A Justiça italiana, por meio do Tribunal de Roma, decidiu nesta quinta-feira (26) autorizar a extradição da ex-deputada federal Carla Zambelli (PL) para o Brasil. Com a decisão, a expectativa é de que ela retorne ao país para cumprimento de pena.
Pela legislação italiana, a palavra final cabe ao ministro da Justiça, Carlo Nordio, que poderá confirmar ou rejeitar a decisão judicial. Caso não haja manifestação dentro do prazo legal, há possibilidade de liberação da ex-parlamentar.
O prazo inicial para a entrega é de 15 dias a partir da comunicação oficial entre os governos, podendo ser prorrogado por mais 20 dias.

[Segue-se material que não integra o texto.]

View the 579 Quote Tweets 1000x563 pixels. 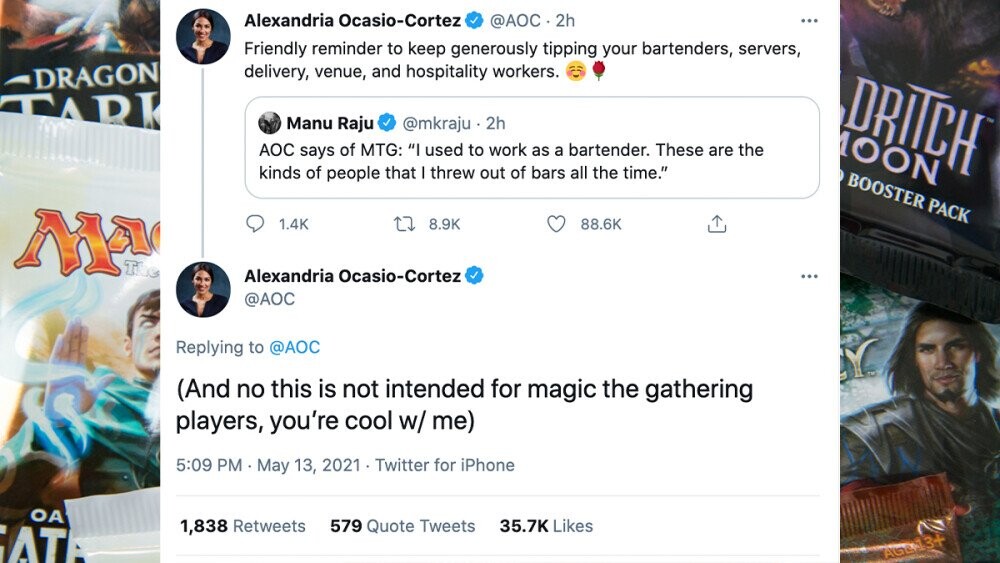[402, 525]
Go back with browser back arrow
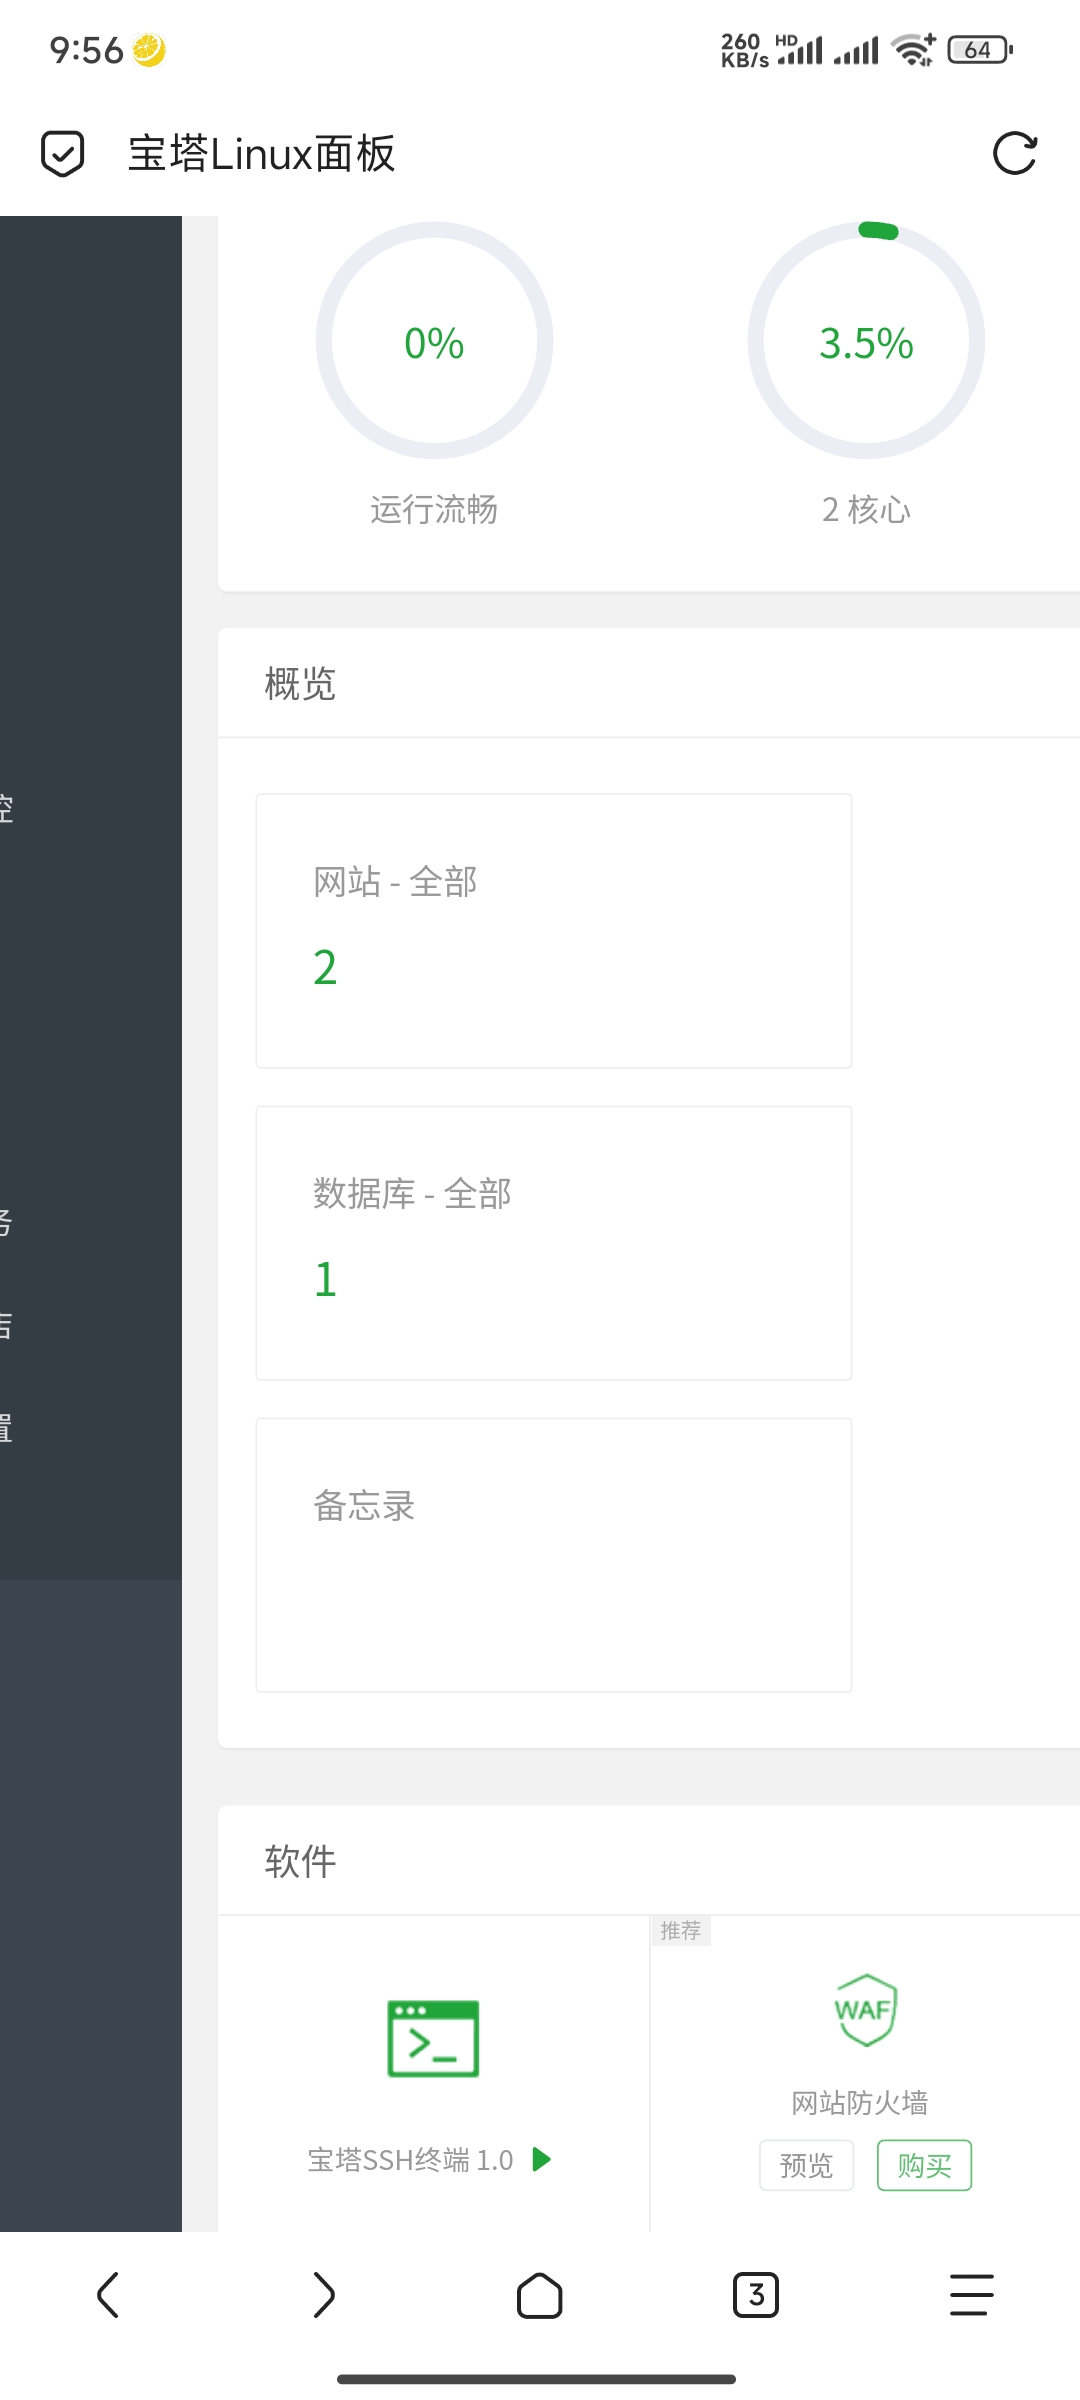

Esse período pode ser suspenso em situações específicas, como eventuais decisões judiciais que interrompam a eficácia da autorização.
A defesa ainda pode recorrer ao Supremo Tribunal de Cassação de Roma. Se a autorização for mantida, Carla Zambelli deverá ser transferida ao Brasil, onde a previsão é de cumprimento da pena na Penitenciária Feminina do Distrito Federal.
Zambelli está presa na Itália desde 29 de julho, país onde possui cidadania. Ela deixou o Brasil após condenação do Supremo Tribunal Federal (STF) a 10 anos de prisão pela invasão aos sistemas do Conselho Nacional de Justiça (CNJ), em 2023.
Além disso, a ex-deputada também foi condenada pelo STF por porte ilegal de arma e constrangimento ilegal, em episódio ocorrido em São Paulo, na véspera das eleições de 2022, o que resultou na perda do mandato parlamentar.
O pedido de extradição foi apresentado pelo governo brasileiro após determinação do Supremo, e teve sua análise concluída pela Justiça italiana após avaliação de documentos.